Yes, it's may be simple. I tried to recreate the example that was in the article, but no success.

» Wagner-Nelson approach requires iv/solution/suspension data to calculate 'Kel' first, and then use 'Kel' to back-stripping the drug conc. vs time curve for oral dosage forms to get 'Ka' for each subject. If you really need Wagner-Nelson method, that should be very simple. You can dig in ivivc for R and find the file 'WagNel.R' from source tarball. If you had different sampling times for in-vitro and in-vivo, you can find another nice R package called Rivivc. Rivivc uses numerical convolution/deconvolution approach to establish ivivc. So it does not require same sampling times for in-vitro and in-vivo data. Please let me know if you are not familiar with R, although I do not think you need ivivc at all. I am very happy to help.

I'm not exactly familiar with R but I have friends that have friends that is. I will try this ones.

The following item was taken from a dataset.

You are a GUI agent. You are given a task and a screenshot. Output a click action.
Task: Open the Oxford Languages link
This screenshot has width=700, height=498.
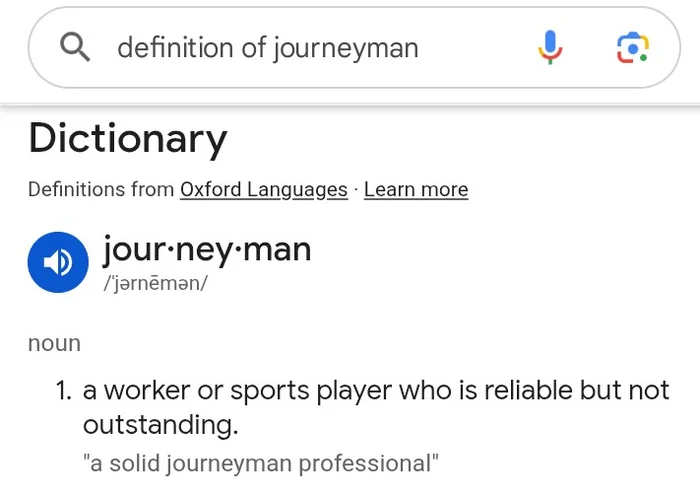point(264,189)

» See? Here is the question. One IR formulation and dissolution profiles with different pH media? You consider to establish ivivc for your case? I doubt it.

This is very sad.

» Again, if you do not have iv data for each subject, you cannot predict 'Ka' or 'Fabs' correctly. The value of 'Kel' should be estimated from the same subject. Otherwise, the result may not be reliable.

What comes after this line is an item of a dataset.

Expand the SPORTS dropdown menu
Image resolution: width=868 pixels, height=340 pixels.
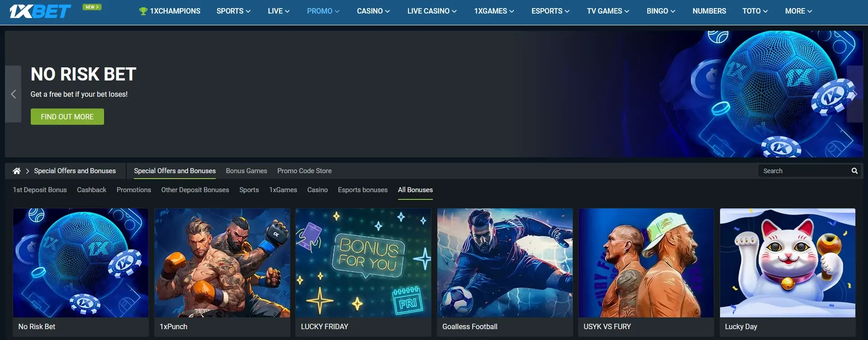233,11
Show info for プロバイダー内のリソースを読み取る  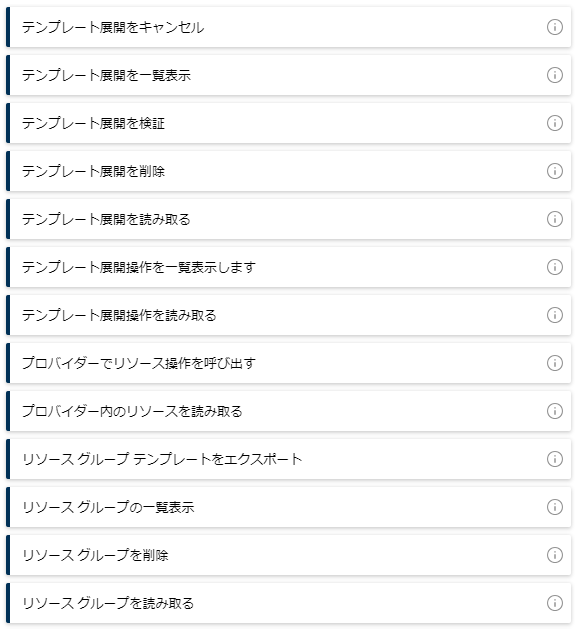555,411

Did you think that I can use another method ? I say that because there is another work that was able to establish the correlation through GastroPlus. 10.1208/s12249-013-0016-4
He uses 2 biobatches to generate in silico data, but one of the biobatches wasn't BE with the reference drug. So, the IVIVC was made with just one biobatches based on different dissolution method.

» Did you imply that different sampling times (points) be used for in-vitro and in-vivo data in your study? If yes, look for Rivivc. However, even Rivivc requires iv/solution/suspension data. There should be no excel example for this, as far as I know.

Yes. But, as far as I read, this seems to be a commom thing. I think that Rivivc could help.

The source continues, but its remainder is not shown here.